Point 1 Patterns are a means to simplify communication about various concepts. Patterns are not intended to be used as LEGOs where they snap together and solve problems. Combinations of concepts may help resolve a problem, but you should not expect to be able to simply pick and choose patterns for your needs. First and foremost, they are a communication aid.

Point 2 Domain logic != Business logic, and I think this is the crux of your misunderstanding.

Per Fowler:
Active Record and Data Mapper are Data Source Architectural Patterns.
Transaction Script and Domain Model are Domain Logic Patterns.

And he defines them as:

Active Record

An object that wraps a row in a database table or view, encapsulates the database access, and adds domain logic on that data.

Data Mapper

A layer of Mappers (473) that moves data between objects and a database while keeping them independent of each other and the mapper itself.

Transaction Script

Organizes business logic by procedures where each procedure handles a single request from the presentation.

Domain Model

An object model of the domain that incorporates both behavior and data.

You mentioned that Fowler suggests using

  • Data Mapper with Transaction Script
  • Active Record with Domain Model

and that you didn't understand the following aspects.

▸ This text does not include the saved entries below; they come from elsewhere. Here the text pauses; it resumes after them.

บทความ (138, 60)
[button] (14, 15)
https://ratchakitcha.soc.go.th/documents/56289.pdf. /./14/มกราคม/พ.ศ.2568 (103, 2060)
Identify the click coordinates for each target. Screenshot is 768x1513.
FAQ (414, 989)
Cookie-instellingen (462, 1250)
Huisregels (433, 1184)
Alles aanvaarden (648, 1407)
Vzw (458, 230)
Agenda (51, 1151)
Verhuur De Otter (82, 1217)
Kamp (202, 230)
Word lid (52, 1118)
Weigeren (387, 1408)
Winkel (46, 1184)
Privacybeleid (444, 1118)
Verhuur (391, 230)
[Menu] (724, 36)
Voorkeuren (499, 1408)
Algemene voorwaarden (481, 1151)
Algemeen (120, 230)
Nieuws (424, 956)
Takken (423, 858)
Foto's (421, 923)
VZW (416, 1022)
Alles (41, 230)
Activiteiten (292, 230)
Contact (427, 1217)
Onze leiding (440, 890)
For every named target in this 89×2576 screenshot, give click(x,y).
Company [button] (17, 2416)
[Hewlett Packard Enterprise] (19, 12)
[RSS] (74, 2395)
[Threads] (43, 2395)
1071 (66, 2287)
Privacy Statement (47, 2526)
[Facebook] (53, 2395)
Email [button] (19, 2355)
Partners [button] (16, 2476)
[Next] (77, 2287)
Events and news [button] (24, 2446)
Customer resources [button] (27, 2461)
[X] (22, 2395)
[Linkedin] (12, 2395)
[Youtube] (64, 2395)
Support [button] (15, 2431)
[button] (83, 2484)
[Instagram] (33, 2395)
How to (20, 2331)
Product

Transaction Script classes contain business logic and data logic

Which isn't correct. Transaction script groups together similar business logic and doesn't say anything about data logic.

Domain Model separates business logic and data logic

Domain Model doesn't address business logic or data logic. It puts together rules that are domain specific. Those could be considered business rules, but they're not. Domains have inherent rules to them that all businesses must conform to. External regulation is a good example of domain logic that is not necessarily business logic, but still rules that must be conformed to.

Active Record combines business logic and data logic

No, Active Record merely deals with data logic and provides a wrapper around what may be a very complicated storage mechanism for the data. No business logic here.

Data Mapper separates business logic and data logic

Factually, this is true, but that's disingenuous for this question. Data Mapper is an isolation layer. It would be a useful approach if there were multiple data sources to glom together.